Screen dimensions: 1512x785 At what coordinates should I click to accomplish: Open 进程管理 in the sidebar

==

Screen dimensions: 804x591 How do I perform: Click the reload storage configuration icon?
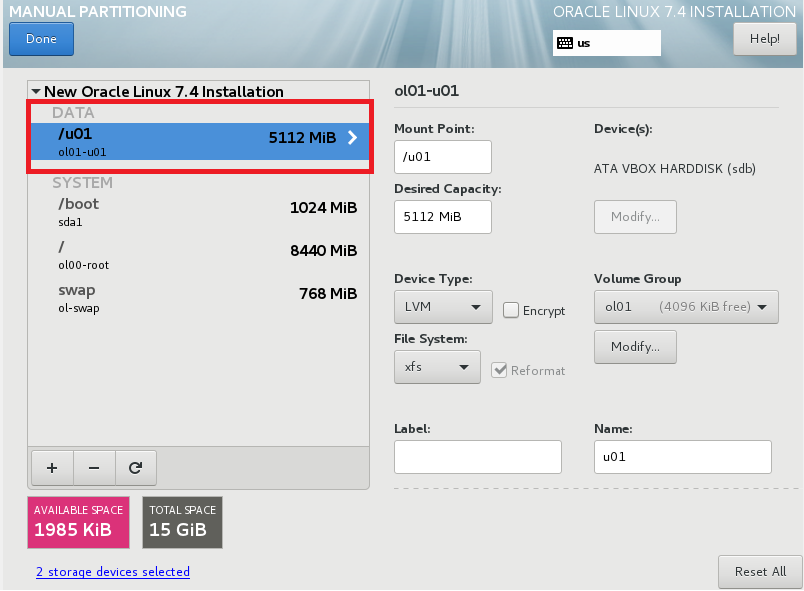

...

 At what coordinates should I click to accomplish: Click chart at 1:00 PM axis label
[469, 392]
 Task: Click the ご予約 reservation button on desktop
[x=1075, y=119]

### Exercise instructions
Copy out, from the listing above, every line that contains the string "Screen".

### The answer
Screen dimensions: 1512x785 At what coordinates should I click to accomplish: Open 进程管理 in the sidebar
Screen dimensions: 804x591 How do I perform: Click the reload storage configuration icon?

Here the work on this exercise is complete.